他にも日本のユーザー傾向として、外出時の利用率が他国平均よりも低いという。つまり日本では、移動時や外出時にオーディオブックを楽しむという習慣がまだ認知されていないということで、ここに日本でのさらなるに成長の機会があると同社では考えているようだ。
さらに今年の調査では、お気に入りの作家がオーディオファースト作品(Audibleで先行配信し、後に紙の本を出版する)を制作してくれたら嬉しいか? という質問に84%が肯定的に回答している。
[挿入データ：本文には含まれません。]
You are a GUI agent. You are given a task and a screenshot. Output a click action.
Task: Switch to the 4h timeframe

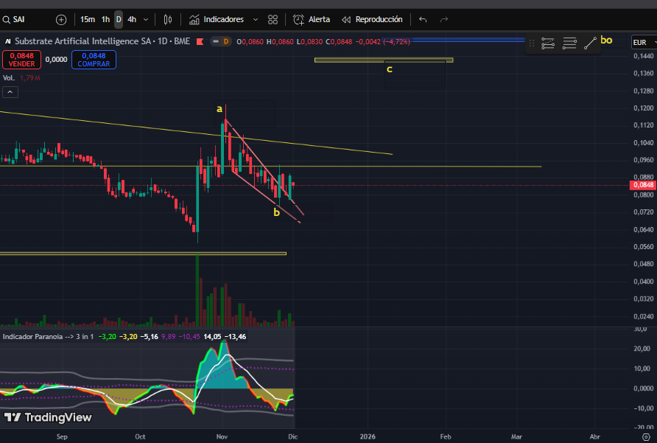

さらに特定のナレーターが朗読したオーディオブックが気に入った場合、その人が朗読した他のオーディオブックも聞いてみたいか? という質問への肯定的な回答も63%から69%に増えているそうだ。
これらを踏まえてアマゾンでは、作品選びにおいて、作家やナレーターの存在が重要な決め手になっていると考え、コンテンツの質・量的な充実を目指していくようだ。その点については、同社Audible APACコンテンツシニアディレクターの宮川もとみさんが説明してくれた。
宮川さんはまず、「2025年はAudibleが日本のお客様向けにサービスを開始してから10年目という大きな節目の年であります。これもAudibleに可能性を感じていただき、積極的に協力と参画をしてくださった出版社、著者、クリエイター、ナレーター、その他関わってくださった皆様のお力添えの賜物です。改めて御礼を申し上げます」と感謝を述べた。
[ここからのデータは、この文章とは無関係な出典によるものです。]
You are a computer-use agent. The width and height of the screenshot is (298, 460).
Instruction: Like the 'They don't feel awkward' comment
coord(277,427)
さらにAudibleでは2025年の新規制作作品数を昨年比で40%増やしていくそうで、「Audible 10周年記念スペシャルコンテンツ」が発表された。
そこでは、先ほど話に出ていたオーディオファースト作品の強化も考えている。実際に昨年配信した東野圭吾さんの『誰かが私を殺した』が好評で、今回は湊かなえさんの『暁星』や林真理子さんといった人気作家のオーディオファースト作品も順次配信するという。
他にも人気作家の新作として、村上春樹さんの『街とその不確かな壁(上)』を10月21日から配信するほか、村上龍さんの44作品、恩田陸さんの15作品をオーディオブック化していくそうだ。
他にもポッドキャストのAudibleオリジナル番組として、「A UNIVERSITY」を開講、毎回異なる講師を迎えて様々なテーマを取り上げるそうだ。エンタメ作品としてはくりぃむしちゅーやアンタッチャブルといった芸人さんによる番組も予定されている。

さらに発表会では、作家の中山七里さんと俳優の濱田岳さんによるトークショーも開催された。中山さんは作品をAudibleで数多く配信しており、濱田さんは11月から恩田陸さんの『Q&A』と村上龍さんの『イン・ザ・ミソスープ』の朗読を担当している。
Audibleの朗読は初挑戦だったという濱田さんは感想を聞かれ、「僕らの場合は、1人の人生を深掘りして、寄り添って映像にします。けれど今回は、多くのキャラクターのバックボーンを想像しながら、なぜこの人は、この時にこういう言葉を選んだんだろうとか、そういうことにも寄り添わなきゃいけない。それは朗読の難しさだなと思いました。
朗読って言うと穏やかな印象に聞こえると思うんですけど、今回やらせていただいた2作品は、就寝前に心を落ち着けて読むような話ではなくて、自分からアドレナリンを出さなきゃいけないようなスリリングな作品だったので、それを1人でやっていくというのは新たなチャレンジで楽しかったです」と話していた。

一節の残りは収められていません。